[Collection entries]
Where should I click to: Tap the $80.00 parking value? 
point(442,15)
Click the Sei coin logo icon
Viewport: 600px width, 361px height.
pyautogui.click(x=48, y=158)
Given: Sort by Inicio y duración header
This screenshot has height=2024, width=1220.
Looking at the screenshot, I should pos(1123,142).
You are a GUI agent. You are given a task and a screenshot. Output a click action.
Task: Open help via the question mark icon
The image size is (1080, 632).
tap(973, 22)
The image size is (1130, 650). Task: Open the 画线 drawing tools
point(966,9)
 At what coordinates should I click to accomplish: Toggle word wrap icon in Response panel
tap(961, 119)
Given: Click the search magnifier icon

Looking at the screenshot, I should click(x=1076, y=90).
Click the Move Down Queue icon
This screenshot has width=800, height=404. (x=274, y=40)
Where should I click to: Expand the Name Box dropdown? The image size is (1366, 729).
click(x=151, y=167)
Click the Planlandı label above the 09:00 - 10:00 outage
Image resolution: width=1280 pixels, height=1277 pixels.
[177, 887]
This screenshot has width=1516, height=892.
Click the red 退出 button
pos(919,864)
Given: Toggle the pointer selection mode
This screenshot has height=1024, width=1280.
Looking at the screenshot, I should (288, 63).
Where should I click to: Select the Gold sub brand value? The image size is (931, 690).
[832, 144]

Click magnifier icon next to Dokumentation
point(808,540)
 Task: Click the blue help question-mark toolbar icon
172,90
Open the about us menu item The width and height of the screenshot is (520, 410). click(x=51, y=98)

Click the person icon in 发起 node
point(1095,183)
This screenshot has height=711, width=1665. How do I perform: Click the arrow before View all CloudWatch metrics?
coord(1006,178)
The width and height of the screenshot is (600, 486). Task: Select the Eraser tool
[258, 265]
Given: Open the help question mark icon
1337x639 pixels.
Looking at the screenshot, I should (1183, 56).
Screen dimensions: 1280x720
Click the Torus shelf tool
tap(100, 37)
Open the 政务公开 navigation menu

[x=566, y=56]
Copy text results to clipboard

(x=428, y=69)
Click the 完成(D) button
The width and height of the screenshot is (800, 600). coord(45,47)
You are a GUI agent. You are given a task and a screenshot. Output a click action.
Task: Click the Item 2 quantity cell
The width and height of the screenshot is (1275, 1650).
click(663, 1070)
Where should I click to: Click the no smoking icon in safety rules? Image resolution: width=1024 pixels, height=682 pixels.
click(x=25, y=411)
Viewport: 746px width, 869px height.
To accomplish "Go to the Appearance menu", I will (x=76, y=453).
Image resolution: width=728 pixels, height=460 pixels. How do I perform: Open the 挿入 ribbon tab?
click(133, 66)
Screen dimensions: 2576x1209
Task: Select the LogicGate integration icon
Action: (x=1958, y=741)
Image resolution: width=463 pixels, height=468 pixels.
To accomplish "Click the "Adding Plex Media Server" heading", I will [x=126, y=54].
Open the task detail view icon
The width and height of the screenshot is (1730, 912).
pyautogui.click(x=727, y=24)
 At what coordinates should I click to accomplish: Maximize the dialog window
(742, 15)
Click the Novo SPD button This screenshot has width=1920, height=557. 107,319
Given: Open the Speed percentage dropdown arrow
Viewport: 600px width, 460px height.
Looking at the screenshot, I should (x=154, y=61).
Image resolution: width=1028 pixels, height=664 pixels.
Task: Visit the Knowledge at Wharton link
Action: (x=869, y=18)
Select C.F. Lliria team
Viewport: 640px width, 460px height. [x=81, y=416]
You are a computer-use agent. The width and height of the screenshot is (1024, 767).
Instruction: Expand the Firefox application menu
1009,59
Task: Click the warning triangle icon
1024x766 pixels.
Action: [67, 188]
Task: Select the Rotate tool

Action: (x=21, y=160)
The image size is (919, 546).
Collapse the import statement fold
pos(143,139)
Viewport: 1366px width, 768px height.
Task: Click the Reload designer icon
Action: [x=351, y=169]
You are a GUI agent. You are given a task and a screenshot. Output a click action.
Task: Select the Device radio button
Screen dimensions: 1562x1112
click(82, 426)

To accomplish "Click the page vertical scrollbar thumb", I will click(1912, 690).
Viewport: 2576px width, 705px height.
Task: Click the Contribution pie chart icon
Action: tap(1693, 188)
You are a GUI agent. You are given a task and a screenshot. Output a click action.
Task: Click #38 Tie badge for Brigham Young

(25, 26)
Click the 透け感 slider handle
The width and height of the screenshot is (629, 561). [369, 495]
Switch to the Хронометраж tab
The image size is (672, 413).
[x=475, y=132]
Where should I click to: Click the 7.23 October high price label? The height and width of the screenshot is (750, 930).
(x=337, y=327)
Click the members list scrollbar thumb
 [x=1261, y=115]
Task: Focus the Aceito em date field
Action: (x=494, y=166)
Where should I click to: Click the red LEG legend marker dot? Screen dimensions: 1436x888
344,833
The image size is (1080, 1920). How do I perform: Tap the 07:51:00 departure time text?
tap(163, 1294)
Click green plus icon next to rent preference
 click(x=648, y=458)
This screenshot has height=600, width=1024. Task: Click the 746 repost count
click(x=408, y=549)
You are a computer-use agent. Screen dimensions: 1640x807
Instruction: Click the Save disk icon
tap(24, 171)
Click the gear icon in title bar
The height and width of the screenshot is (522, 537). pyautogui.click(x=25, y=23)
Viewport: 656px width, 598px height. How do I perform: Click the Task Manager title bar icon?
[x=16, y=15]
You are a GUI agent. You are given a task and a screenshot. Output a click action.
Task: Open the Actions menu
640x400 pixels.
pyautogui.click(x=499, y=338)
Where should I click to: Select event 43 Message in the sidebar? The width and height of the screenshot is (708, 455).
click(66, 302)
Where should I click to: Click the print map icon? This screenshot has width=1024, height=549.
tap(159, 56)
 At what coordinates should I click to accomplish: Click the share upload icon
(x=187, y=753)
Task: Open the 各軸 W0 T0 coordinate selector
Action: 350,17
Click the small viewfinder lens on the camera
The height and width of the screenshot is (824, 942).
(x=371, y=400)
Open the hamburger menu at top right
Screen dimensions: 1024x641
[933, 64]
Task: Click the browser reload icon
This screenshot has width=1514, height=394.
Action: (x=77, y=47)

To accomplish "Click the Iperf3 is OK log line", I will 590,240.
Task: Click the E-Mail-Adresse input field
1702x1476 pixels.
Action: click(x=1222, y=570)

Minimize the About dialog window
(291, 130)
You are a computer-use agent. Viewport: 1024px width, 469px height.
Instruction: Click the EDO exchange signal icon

→ REQUIRED ACTION:
Where a line of the entries contains "computer", report that line.

→ RESPONSE:
You are a computer-use agent. The width and height of the screenshot is (1024, 767).
You are a computer-use agent. Screen dimensions: 1640x807
You are a computer-use agent. Viewport: 1024px width, 469px height.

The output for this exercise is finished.